Per concludere, vediamo ora come si sviluppa l’attuale dibattito politico sull’opera, certo fatta propria dall’intera maggioranza con molto concrete erogazioni di fondi iniziali, tali da garantire l’avvio dei cantieri, condizione che abbiamo visto essenziale per gli interessi dei costruttori.
Rinunciamo ad approfondire la recentissima ipotesi che il ponte possa avere rilevanza militare, in quanto al di là anche del senso comune.
L’opposizione, in particolare del PD, si dichiara da subito e vivacemente contraria all’opera, ma non certo per dubbi sulla sua utilità economica o sul suo peso finanziario sulle casse pubbliche (i costi sono previsti tutti a carico dell’erario, come sempre per le opere ferroviarie).
E non potrebbe portare argomenti di questo tipo, visto che ha approvato senza opporre obiezioni un progetto la cui tratta iniziale è entrata nel PNRR con un costo previso di 7 miliardi, ma per un costo totale compreso tra i 22 e i 27 miliardi, circa come due ponti di Messina.
Questo progetto, correlato funzionalmente con il ponte di cui trattiamo, è il raddoppio ad Alta Velocità della linea Salerno – Reggio Calabria, in corso di velocizzazione, e lontana dalla saturazione.

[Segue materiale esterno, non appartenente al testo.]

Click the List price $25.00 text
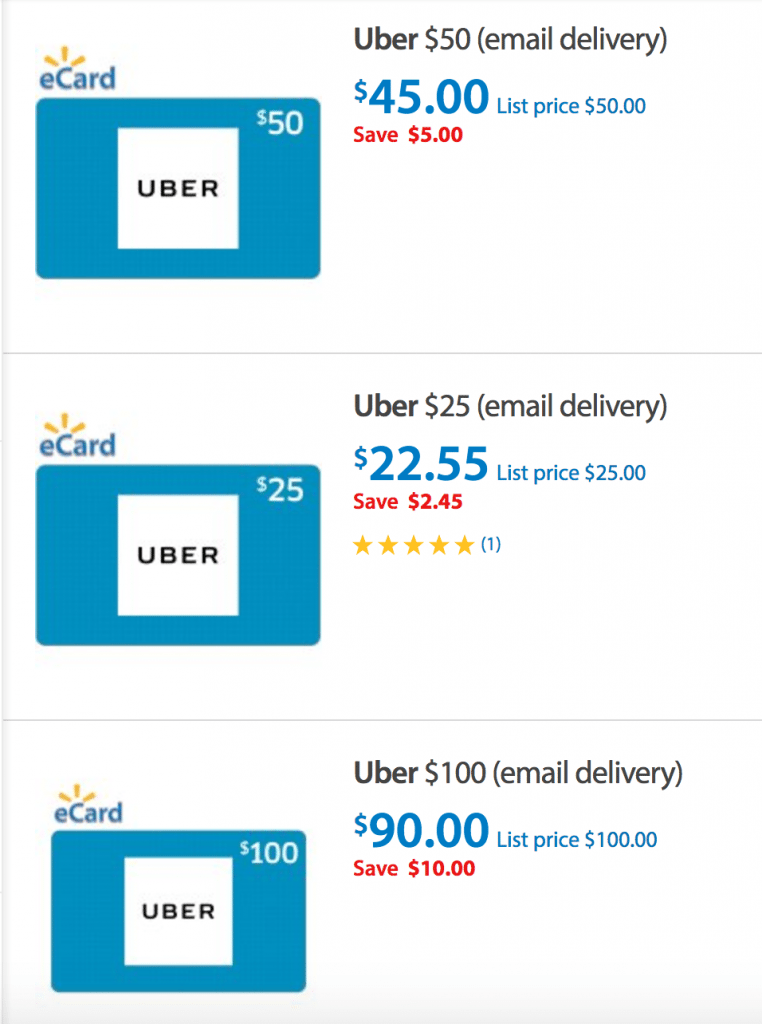This screenshot has width=762, height=1024. pyautogui.click(x=571, y=473)
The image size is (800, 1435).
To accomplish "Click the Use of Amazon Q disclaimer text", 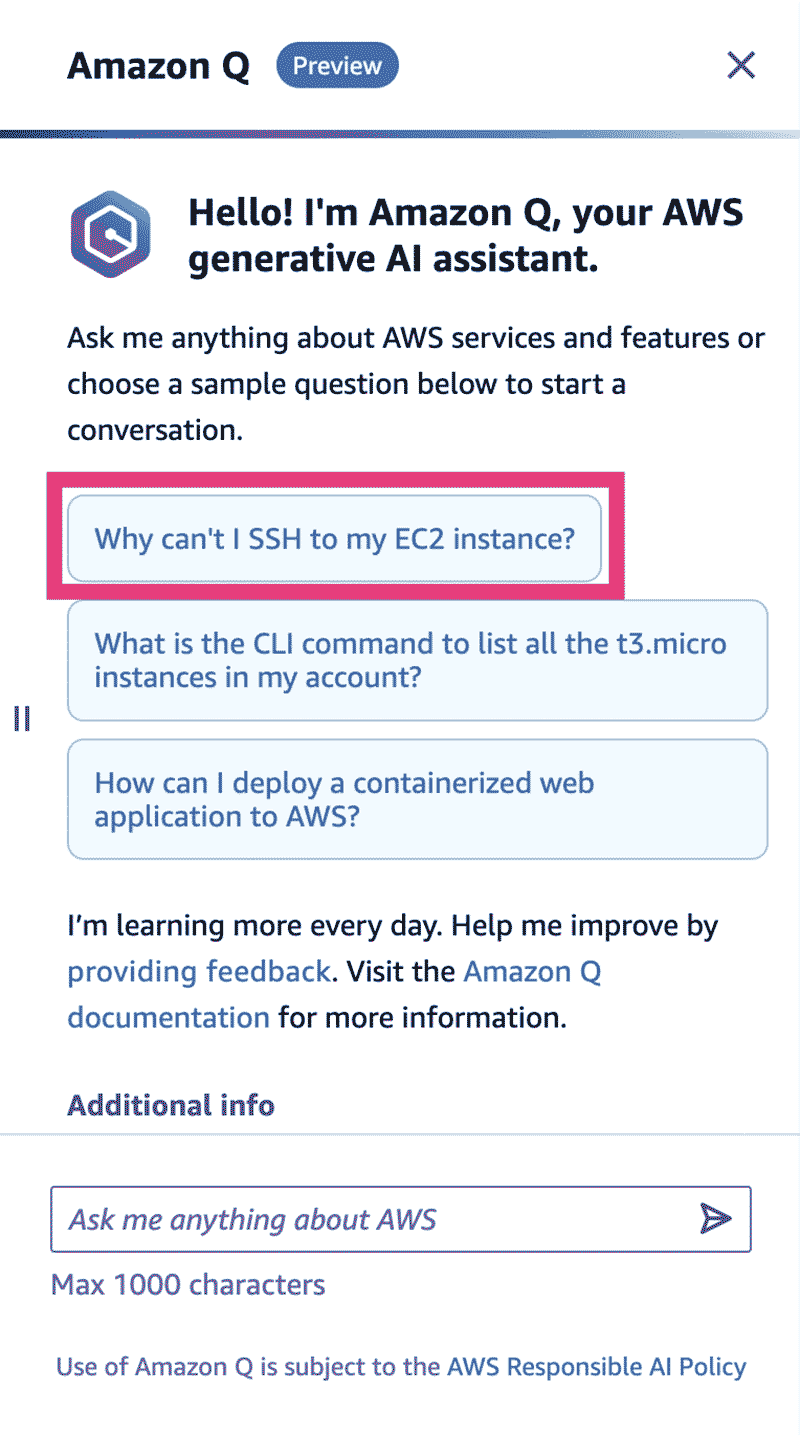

Il traffico prevedibile sarebbe esiguo, dell’ordine di 50 treni al giorno su una capacità di 300, e non ne è stata fatta, prima di approvarlo, alcuna analisi economica, mentre quella per la prima tratta è stata affidata allo stesso destinatario dei fondi, FSI, in clamoroso conflitto di interessi.
I risultati dell’analisi per la prima tratta appaiono indifendibili, e comunque l’intero progetto Salerno- Reggio AV è stato di fatto cancellato “per ragioni di non fattibilità tecnica della tratta centrale”. Questo, in un assordante silenzio mediatico e politico. Il progetto sembra accantonato, e di questo forse ci si può rallegrare.
La razionalizzazione delle scelte di spesa in infrastrutture non sembra certo una priorità, mentre è altrettanto certo il loro uso “bipartisan” come strumento di consenso politico a breve termine.
Va notato che le infrastrutture di trasporto, che hanno tempi lunghi di realizzazione, si prestano ottimamente a questo uso, come conferma anche una vasta letteratura internazionale, perché i decisori non saranno comunque chiamati a rispondere né di extracosti né di traffici lontani dalle previsioni.